EXERCISE BRIEF
In the records below, some lines contain the word "agent". Copy each of them.

== THE RECORDS

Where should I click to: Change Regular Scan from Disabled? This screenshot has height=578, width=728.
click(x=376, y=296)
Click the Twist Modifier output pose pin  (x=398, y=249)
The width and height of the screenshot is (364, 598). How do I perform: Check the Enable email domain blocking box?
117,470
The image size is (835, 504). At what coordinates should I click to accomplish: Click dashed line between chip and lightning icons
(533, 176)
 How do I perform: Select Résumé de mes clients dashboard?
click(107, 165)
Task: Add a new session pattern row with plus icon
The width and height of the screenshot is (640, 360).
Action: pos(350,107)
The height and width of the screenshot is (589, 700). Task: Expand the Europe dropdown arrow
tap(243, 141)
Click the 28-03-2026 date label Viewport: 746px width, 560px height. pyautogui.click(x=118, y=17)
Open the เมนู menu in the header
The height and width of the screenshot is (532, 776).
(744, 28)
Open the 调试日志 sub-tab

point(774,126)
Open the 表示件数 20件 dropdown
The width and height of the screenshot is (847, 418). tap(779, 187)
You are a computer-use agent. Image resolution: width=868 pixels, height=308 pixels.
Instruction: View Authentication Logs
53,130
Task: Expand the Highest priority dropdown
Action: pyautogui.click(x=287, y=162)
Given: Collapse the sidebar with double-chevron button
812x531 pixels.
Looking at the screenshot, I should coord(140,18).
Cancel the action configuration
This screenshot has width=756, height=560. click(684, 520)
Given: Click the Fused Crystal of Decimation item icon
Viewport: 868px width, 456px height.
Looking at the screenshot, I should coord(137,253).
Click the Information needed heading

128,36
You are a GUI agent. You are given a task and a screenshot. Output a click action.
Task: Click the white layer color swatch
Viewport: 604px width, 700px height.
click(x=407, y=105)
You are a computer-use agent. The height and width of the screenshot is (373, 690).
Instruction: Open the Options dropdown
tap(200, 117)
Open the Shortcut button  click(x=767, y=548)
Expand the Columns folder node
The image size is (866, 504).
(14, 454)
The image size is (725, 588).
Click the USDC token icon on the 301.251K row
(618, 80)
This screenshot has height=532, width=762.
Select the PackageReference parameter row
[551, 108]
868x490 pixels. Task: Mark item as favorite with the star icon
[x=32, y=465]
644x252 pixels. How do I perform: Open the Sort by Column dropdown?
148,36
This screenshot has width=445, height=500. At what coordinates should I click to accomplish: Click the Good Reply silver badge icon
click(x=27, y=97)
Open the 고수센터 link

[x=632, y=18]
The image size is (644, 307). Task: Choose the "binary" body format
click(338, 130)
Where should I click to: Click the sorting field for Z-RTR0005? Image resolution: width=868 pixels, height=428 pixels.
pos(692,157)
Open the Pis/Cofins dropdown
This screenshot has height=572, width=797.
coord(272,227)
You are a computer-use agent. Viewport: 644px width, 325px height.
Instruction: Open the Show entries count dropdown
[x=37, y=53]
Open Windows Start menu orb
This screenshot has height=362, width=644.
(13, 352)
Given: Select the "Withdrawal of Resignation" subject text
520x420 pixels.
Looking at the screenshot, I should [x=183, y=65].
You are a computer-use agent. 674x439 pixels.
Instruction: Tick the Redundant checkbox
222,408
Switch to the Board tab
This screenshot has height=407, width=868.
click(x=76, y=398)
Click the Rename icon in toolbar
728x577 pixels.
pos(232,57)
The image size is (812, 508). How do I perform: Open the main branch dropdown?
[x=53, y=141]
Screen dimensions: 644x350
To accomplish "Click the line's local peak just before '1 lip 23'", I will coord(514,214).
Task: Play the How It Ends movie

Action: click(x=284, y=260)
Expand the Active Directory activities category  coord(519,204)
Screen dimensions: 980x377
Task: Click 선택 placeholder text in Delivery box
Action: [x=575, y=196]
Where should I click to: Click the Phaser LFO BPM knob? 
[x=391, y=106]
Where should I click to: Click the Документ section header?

====

EXERCISE RESULT
You are a computer-use agent. Image resolution: width=868 pixels, height=308 pixels.
You are a GUI agent. You are given a task and a screenshot. Output a click action.
You are a computer-use agent. The height and width of the screenshot is (373, 690).
You are a computer-use agent. Viewport: 644px width, 325px height.
You are a computer-use agent. 674x439 pixels.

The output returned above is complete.